先日、共同通信社が「社会に出たら理科は必要ない」と考えている高校生が多い、という趣旨の記事を配信し、話題となった。
同様の記事が、時事通信社にも掲載されていたので、どちらかの記事を目にした方も多かったのではないだろうか?
時事通信社: 「社会に出たら理科必要ない」日本の高校生、米中韓に比べ高くー青少年機構
確かに、高校での理科科目は理・医薬系の大学に進学しないと、大学入試共通テスト対策で勉強する位だろう。
元々、「受験対策」の為の勉強なので、その場限りと言っては乱暴だが、そのような感覚で高校の勉強をしている生徒は、案外多いのでは?と、想像している。
何故なら、私の時代(今から40年以上前)も同じだったからだ。
だから「受験の為以外に勉強する必要ある?」と、現役高校生に聞かれたら「そうだね~」と、言葉を濁すだろう。
ただ、社会人になってからわかることなのだが、中高で学んだ理科分野の知識は、お金では買えない豊かな視点を与えてくれる一つのツールとなりえる、と言いたいのだ。
高校生にとって、自分の未来像を描くことはできないかもしれない。
そもそも、高校で学んだ化学式で豊か視点を与えてくれるのか?と疑問に感じると思う。
では視点を変えて、次世代型EV車と言われている「水素燃料車」についての情報を得た時、「水素燃料とは何か?」ということが分からないと、「水素燃料車が社会をどのように変えるのか?」という想像ができない。
まして、突然「水素燃料車が自然環境に優しい理由は、排出されるものが水だからだ」と言われても、ピンとこないことになる。
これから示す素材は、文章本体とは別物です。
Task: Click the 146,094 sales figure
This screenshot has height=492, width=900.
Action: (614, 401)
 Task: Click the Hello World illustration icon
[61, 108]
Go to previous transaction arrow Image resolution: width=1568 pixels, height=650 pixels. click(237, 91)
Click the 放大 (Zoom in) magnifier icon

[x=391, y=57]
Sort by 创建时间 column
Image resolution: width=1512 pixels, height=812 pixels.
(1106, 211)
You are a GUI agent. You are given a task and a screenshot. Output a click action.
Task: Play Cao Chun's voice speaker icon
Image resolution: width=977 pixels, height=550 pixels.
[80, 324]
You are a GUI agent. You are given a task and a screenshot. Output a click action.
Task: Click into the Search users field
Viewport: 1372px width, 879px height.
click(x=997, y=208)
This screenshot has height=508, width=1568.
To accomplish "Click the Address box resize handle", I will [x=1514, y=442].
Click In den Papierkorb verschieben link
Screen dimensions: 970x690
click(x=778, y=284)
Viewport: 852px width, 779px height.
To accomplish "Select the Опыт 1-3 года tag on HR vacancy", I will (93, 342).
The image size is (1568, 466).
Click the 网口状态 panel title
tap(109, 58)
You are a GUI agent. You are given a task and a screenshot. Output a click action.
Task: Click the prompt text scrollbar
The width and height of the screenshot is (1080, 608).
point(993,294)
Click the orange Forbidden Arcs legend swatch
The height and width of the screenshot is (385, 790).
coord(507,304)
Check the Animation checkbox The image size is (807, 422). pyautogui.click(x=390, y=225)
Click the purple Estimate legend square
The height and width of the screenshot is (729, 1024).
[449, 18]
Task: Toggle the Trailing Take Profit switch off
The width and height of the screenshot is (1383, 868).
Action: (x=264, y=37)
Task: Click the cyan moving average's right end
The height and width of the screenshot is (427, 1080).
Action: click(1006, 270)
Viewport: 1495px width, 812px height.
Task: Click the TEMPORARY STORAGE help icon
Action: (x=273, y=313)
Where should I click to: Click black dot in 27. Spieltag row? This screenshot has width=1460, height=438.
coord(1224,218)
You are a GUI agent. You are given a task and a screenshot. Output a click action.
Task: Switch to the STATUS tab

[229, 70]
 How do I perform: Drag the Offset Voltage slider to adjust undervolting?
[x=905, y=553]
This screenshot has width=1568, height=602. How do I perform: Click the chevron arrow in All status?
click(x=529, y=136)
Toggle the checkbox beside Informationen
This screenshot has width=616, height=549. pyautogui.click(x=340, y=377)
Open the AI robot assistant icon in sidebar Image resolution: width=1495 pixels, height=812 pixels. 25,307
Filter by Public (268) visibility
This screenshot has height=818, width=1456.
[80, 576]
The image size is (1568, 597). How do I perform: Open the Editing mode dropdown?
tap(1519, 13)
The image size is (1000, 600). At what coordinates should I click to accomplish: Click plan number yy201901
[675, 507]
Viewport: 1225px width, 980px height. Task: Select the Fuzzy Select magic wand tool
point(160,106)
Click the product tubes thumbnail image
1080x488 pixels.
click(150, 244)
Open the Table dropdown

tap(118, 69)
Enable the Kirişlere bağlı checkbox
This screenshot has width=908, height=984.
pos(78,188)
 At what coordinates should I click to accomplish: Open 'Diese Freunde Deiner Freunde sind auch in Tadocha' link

いくら新聞やネットで文章を読んでも、言葉としての意味はある程度理解できても、内容理解には至らない。
ビジネスの場面では、このようなことが度々起きるのだ。
「気候変動」という話題にしても、何がどう変動しているのか?という理解をする為には「理科的知識」が必要になるだけではなく、「地図が読める」、「人々の生活を調べる」という力も必要になる。
学科で合否判定がされる大学受験とは違い、社会人として必要とされる「学力」は、より総合的なモノであり、その中には当然のことながら理科系分野も含まれている。
ビジネスで人と会った時、とても残念に感じる方がいる。
有名大学出身のはずなのに、大学で学ぶべき内容理解が十分にされていない、と感じるというよりも、それ以前の中高で学んだはずなのでは?という知識を持っていない方たちだ。
大学受験が、学ぶゴールと定め、合格後の大学生活を何となく過ごしてきた、という方に多いように感じる。
「物事に対して、疑問を感じ、その疑問に対して探求する力」の源泉の一つが、理科にとって重要な視点でもある。
単に、化学式を暗記すれば良い、とか物理の数式の解き方を覚えれば良い、という周囲からかけられた「圧」によって、学ぶ楽しさを失ってしまっているのが、現在の高校の授業であるとすれば、それは生徒たちにとってとても不幸なことだと思う。